GNOME Bugzilla – Bug 552329
Crash on at-spi while calling to desktop_get_child_at_index
Last modified: 2011-06-02 18:25:27 UTC
Please describe the problem:
In concrete environments, if you close an application, and immediately you try to get all the active applications (this could be common on a automatic testing script), desktop_get_child_at_index can causes a crash.
In order to allow to reproduce it on a really easy way, I will attach a dogtail test script.
I need to note that I was only able to reproduce this bug on a N810 device, making some tests for automatic tests. In order to configure it, you require several packages, as for default this aren't included. A general installation description:
(Note: anyway, this is not easy configuration)
Steps to reproduce:
1. Configure a testing environment for a n810 device.
2. Run the script crash-atspi.py: "$python crash-atspi.py"
3. Start a gtk-gnome application
4. Close the application
A crash on at-spi
at-spi running properly
Does this happen every time?
It crashes on most of the gtk-applications, but I found some exceptions, like Mah-Jong game
I will attach a testing script
I will attach a provisional patch
Created attachment 118730 [details]
A testing dogtail script
This script basically asks at-spi for all the applications on the desktop 0, it is, it calls continuously desktop.getChildAtIndex
Created attachment 118731 [details] [review]
Fixes the bug
Using this patch I solve the problem in my concrete environment.
IMHO this is a reentrancy problem, although I could be wrong, as I haven't got too many experience with this kind of problems.
Basically, when you close an aplication, the atexit callback is called.

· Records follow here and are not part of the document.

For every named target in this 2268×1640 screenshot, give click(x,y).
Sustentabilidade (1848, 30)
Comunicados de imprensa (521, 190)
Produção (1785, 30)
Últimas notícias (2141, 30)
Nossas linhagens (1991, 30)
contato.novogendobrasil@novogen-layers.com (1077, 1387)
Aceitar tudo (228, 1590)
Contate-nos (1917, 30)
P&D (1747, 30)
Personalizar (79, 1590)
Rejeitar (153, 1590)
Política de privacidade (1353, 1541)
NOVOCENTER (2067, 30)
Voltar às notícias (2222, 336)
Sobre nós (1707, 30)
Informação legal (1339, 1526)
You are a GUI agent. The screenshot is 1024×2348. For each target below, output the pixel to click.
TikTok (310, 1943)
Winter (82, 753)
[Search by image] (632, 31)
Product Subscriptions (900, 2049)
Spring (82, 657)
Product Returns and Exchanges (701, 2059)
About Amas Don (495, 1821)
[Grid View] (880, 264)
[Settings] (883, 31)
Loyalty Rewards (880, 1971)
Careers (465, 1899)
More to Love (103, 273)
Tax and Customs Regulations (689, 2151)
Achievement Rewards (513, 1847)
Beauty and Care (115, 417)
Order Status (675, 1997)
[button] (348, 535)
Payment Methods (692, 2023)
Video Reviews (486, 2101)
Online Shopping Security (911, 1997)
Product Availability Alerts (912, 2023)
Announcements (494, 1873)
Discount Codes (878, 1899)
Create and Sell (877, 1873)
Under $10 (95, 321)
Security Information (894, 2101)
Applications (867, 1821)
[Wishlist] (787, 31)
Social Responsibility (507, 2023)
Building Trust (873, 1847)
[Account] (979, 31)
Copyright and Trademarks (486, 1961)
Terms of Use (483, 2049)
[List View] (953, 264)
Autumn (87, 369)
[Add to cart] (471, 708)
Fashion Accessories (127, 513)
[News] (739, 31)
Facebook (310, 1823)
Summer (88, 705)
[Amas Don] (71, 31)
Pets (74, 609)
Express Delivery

Among other things, it calls remove_application on desktop.c
Meanwhile, the script is calling continuously to get_child_at_index.
Looking at the behaviour, it seems that both are called, so it tries to get the child while it is removing the child.
I solve that using a similar solution that I found on other at-spi code, like registry: a queue. I add a safeguard on get_at_index, so it it is set, remove_application will postpone the removal, and add the application to a list. After get the child, get_child_at checks if any application need to be removed. If the list has any element. It flush it.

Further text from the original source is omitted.